Rewrite the records as a JSON list of strings, with one string for each line and no blank lines. Begin at the line that contains "You are a computer-use", stop after the last line of the records, and leave the pictures out of the answer.
-- START --
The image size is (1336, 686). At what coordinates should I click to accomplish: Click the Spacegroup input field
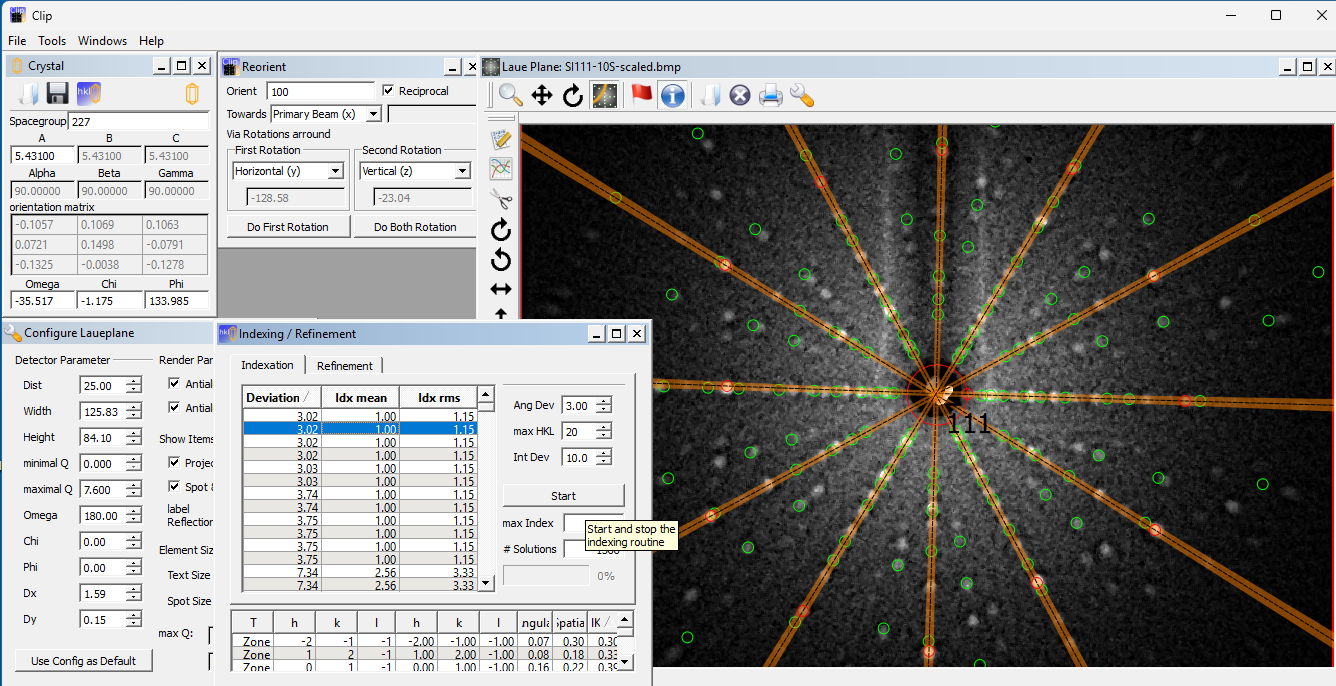138,121
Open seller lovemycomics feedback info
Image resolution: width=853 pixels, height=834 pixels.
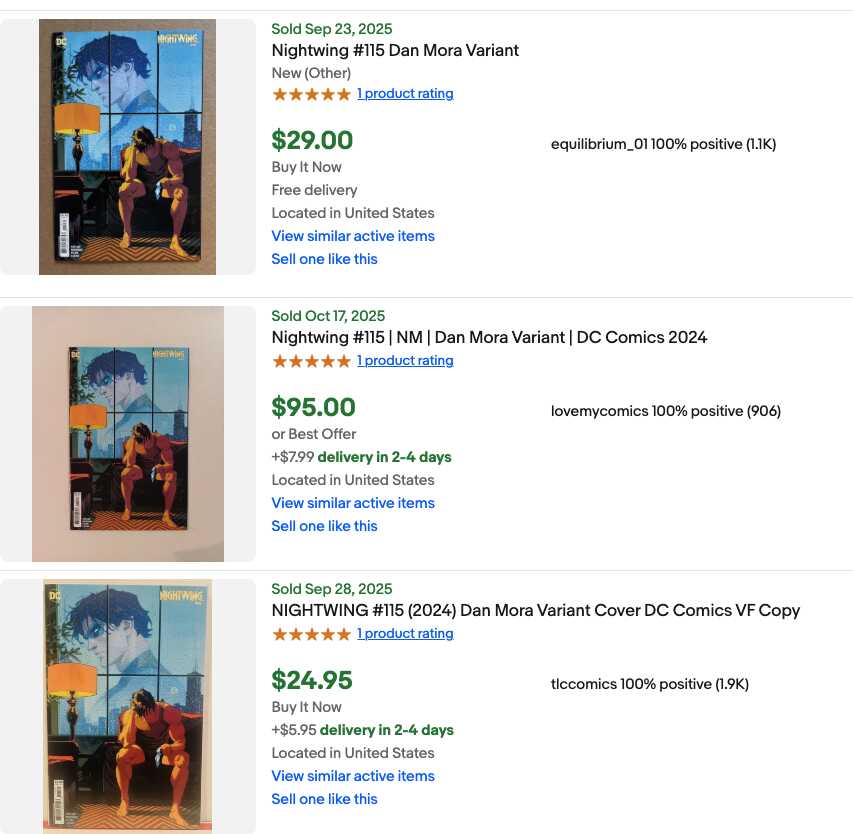665,411
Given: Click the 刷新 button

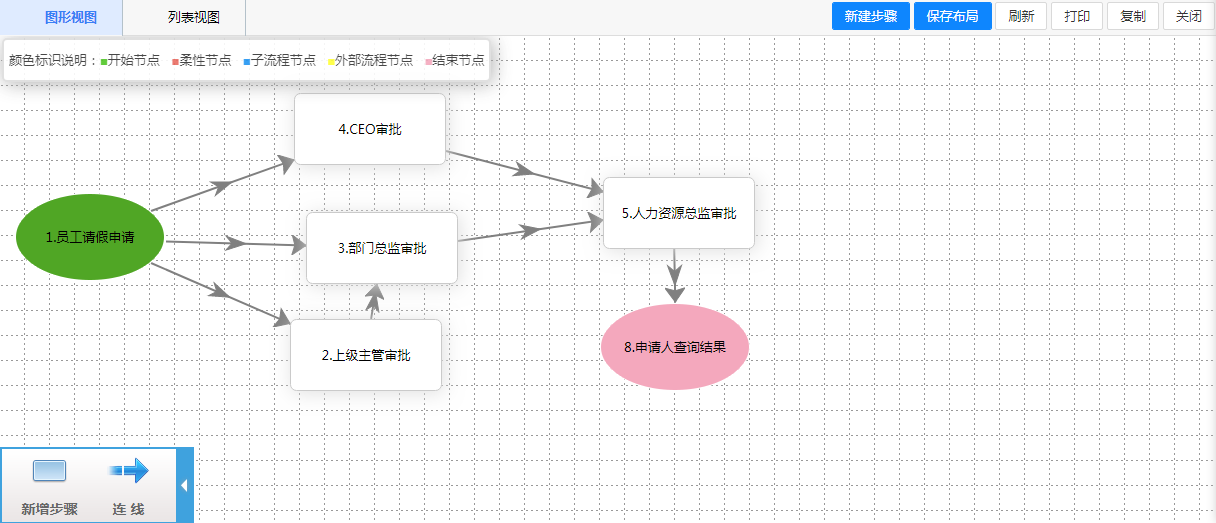Looking at the screenshot, I should click(x=1021, y=16).
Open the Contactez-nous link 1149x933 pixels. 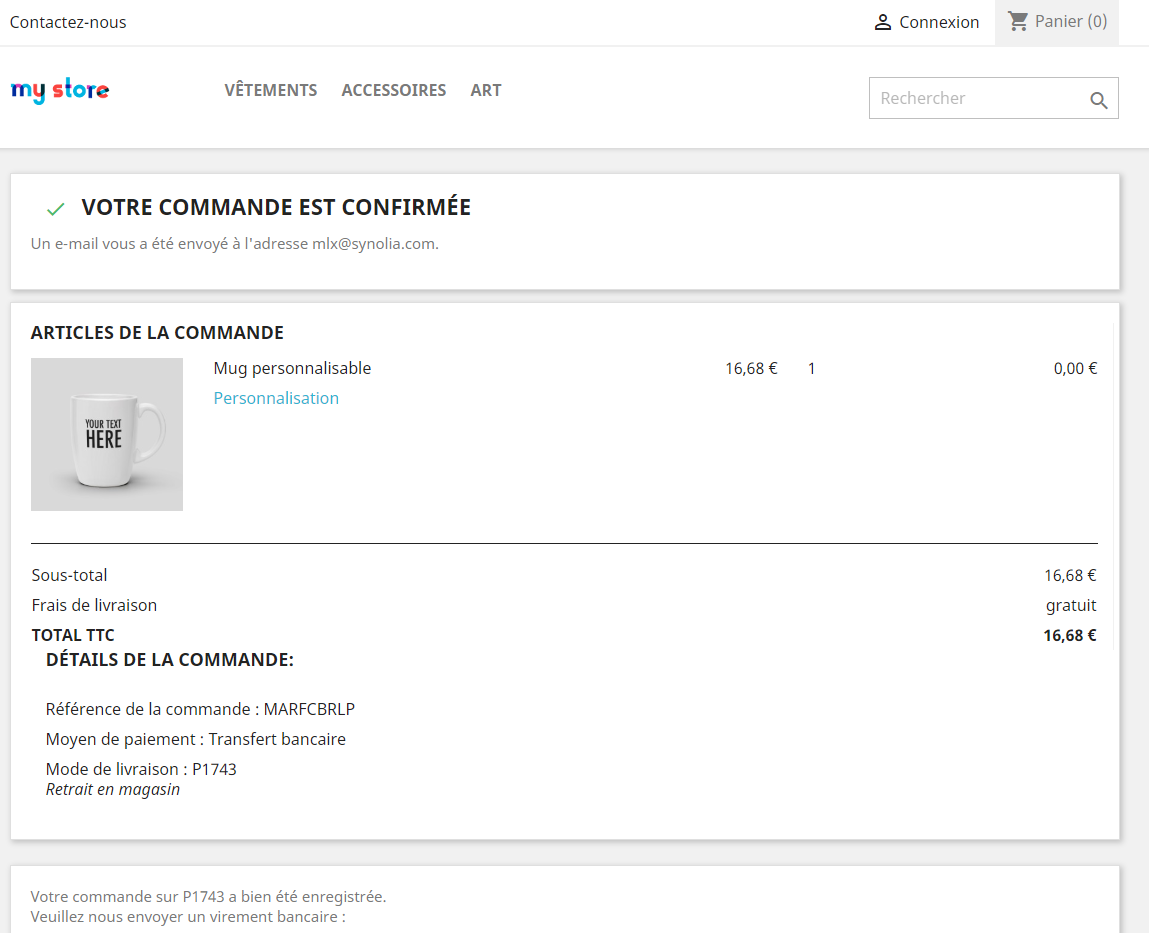coord(67,21)
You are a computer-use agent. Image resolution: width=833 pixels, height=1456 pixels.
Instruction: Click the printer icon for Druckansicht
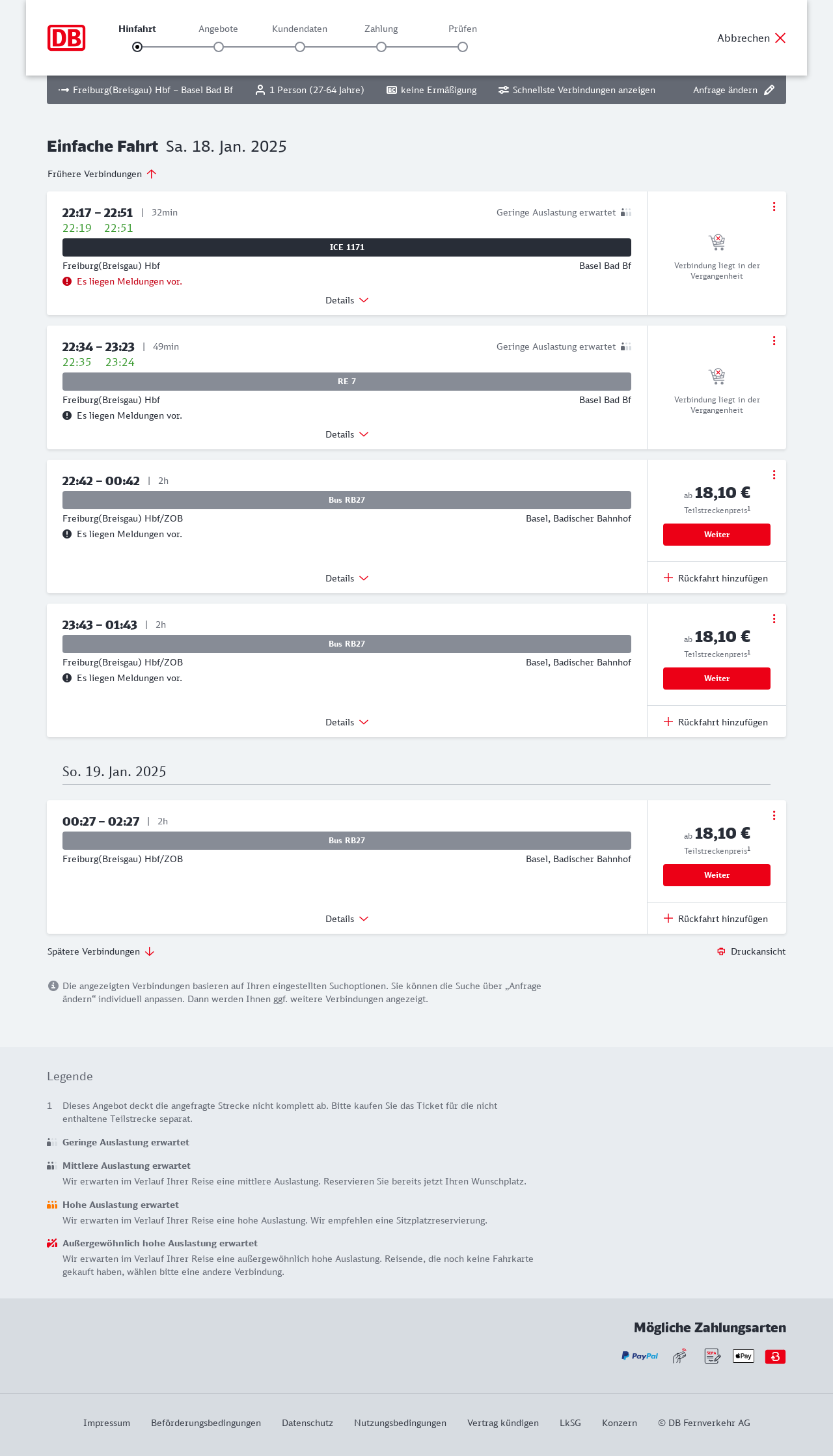point(721,951)
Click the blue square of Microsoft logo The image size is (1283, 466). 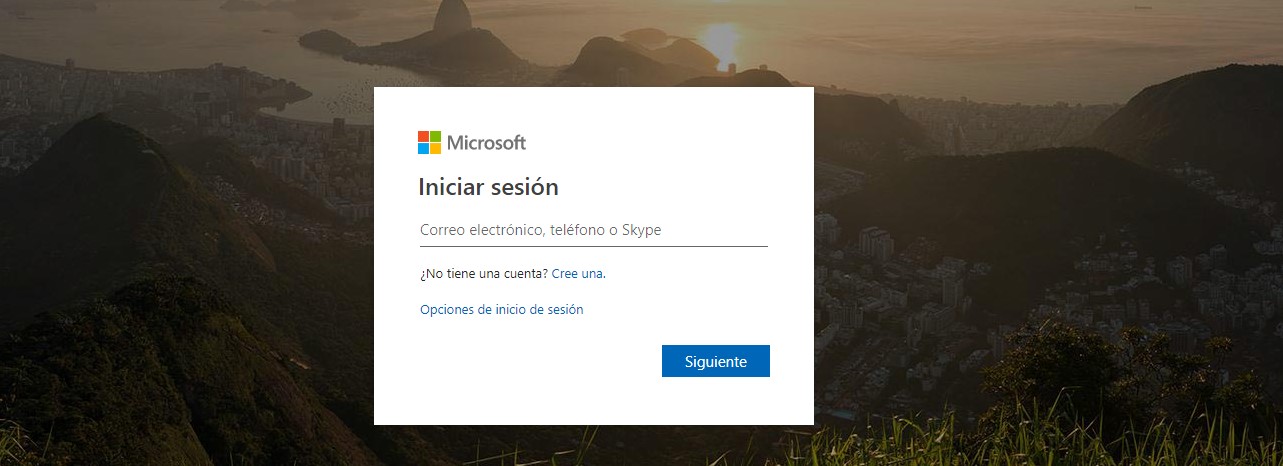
-- END --
— Response to this exercise —
[
  "You are a computer-use agent. Image resolution: width=833 pixels, height=1456 pixels.",
  "Instruction: Click the printer icon for Druckansicht",
  "point(721,951)",
  "Click the blue square of Microsoft logo The image size is (1283, 466). "
]